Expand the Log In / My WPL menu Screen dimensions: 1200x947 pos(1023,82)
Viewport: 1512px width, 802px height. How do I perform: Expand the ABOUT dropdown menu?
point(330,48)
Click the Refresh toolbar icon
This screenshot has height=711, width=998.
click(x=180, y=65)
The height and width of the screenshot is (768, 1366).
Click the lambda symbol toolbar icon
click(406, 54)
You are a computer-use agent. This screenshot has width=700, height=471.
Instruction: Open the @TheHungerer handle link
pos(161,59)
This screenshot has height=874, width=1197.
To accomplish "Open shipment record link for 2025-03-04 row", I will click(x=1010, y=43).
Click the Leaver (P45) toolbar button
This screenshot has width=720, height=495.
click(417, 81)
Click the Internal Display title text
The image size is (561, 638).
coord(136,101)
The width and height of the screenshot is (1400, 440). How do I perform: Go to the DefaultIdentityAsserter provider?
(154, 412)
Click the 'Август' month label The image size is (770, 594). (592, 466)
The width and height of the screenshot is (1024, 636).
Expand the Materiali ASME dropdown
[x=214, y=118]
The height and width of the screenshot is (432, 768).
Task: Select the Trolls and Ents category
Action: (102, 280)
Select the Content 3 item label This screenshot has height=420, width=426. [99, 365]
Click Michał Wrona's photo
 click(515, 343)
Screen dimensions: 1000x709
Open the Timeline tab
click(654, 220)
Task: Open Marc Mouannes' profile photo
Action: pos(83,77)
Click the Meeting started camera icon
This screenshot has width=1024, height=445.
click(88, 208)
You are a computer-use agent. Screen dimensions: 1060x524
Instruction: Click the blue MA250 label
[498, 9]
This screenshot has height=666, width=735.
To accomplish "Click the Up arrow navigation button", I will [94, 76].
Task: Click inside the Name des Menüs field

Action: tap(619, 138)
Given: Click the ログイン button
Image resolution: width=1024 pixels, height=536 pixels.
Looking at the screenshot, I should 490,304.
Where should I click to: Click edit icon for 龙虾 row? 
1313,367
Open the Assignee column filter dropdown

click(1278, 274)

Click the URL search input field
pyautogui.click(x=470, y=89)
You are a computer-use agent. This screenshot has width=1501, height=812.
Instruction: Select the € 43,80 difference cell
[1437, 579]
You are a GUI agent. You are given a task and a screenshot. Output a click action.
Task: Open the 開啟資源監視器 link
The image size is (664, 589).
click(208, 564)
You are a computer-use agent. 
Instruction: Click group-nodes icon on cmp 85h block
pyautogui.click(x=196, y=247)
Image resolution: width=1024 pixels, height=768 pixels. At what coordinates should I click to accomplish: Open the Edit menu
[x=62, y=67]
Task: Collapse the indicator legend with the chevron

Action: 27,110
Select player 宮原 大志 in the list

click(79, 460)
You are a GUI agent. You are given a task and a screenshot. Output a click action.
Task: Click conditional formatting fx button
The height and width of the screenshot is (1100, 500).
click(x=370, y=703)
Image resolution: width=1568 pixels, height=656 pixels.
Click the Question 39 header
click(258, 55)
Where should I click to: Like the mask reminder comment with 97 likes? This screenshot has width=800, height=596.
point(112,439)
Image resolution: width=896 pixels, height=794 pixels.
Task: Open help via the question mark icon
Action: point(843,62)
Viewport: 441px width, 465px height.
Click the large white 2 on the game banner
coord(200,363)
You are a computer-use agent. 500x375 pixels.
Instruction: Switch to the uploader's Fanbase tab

== What the task requires ==
Repeat the data word for word. Leave nothing out.

== Task solution ==
Expand the Log In / My WPL menu Screen dimensions: 1200x947 pos(1023,82)
Viewport: 1512px width, 802px height. How do I perform: Expand the ABOUT dropdown menu?
point(330,48)
Click the Refresh toolbar icon
This screenshot has height=711, width=998.
click(x=180, y=65)
The height and width of the screenshot is (768, 1366).
Click the lambda symbol toolbar icon
click(406, 54)
You are a computer-use agent. This screenshot has width=700, height=471.
Instruction: Open the @TheHungerer handle link
pos(161,59)
This screenshot has height=874, width=1197.
To accomplish "Open shipment record link for 2025-03-04 row", I will click(x=1010, y=43).
Click the Leaver (P45) toolbar button
This screenshot has width=720, height=495.
click(417, 81)
Click the Internal Display title text
The image size is (561, 638).
coord(136,101)
The width and height of the screenshot is (1400, 440). How do I perform: Go to the DefaultIdentityAsserter provider?
(154, 412)
Click the 'Август' month label The image size is (770, 594). (592, 466)
The width and height of the screenshot is (1024, 636).
Expand the Materiali ASME dropdown
[x=214, y=118]
The height and width of the screenshot is (432, 768).
Task: Select the Trolls and Ents category
Action: (102, 280)
Select the Content 3 item label This screenshot has height=420, width=426. [99, 365]
Click Michał Wrona's photo
 click(515, 343)
Screen dimensions: 1000x709
Open the Timeline tab
click(654, 220)
Task: Open Marc Mouannes' profile photo
Action: pos(83,77)
Click the Meeting started camera icon
This screenshot has width=1024, height=445.
click(88, 208)
You are a computer-use agent. Screen dimensions: 1060x524
Instruction: Click the blue MA250 label
[498, 9]
This screenshot has height=666, width=735.
To accomplish "Click the Up arrow navigation button", I will [94, 76].
Task: Click inside the Name des Menüs field

Action: tap(619, 138)
Given: Click the ログイン button
Image resolution: width=1024 pixels, height=536 pixels.
Looking at the screenshot, I should 490,304.
Where should I click to: Click edit icon for 龙虾 row? 
1313,367
Open the Assignee column filter dropdown

click(1278, 274)

Click the URL search input field
pyautogui.click(x=470, y=89)
You are a computer-use agent. This screenshot has width=1501, height=812.
Instruction: Select the € 43,80 difference cell
[1437, 579]
You are a GUI agent. You are given a task and a screenshot. Output a click action.
Task: Open the 開啟資源監視器 link
The image size is (664, 589).
click(208, 564)
You are a computer-use agent. 
Instruction: Click group-nodes icon on cmp 85h block
pyautogui.click(x=196, y=247)
Image resolution: width=1024 pixels, height=768 pixels. At what coordinates should I click to accomplish: Open the Edit menu
[x=62, y=67]
Task: Collapse the indicator legend with the chevron

Action: 27,110
Select player 宮原 大志 in the list

click(79, 460)
You are a GUI agent. You are given a task and a screenshot. Output a click action.
Task: Click conditional formatting fx button
The height and width of the screenshot is (1100, 500).
click(x=370, y=703)
Image resolution: width=1568 pixels, height=656 pixels.
Click the Question 39 header
click(258, 55)
Where should I click to: Like the mask reminder comment with 97 likes? This screenshot has width=800, height=596.
point(112,439)
Image resolution: width=896 pixels, height=794 pixels.
Task: Open help via the question mark icon
Action: point(843,62)
Viewport: 441px width, 465px height.
Click the large white 2 on the game banner
coord(200,363)
You are a computer-use agent. 500x375 pixels.
Instruction: Switch to the uploader's Fanbase tab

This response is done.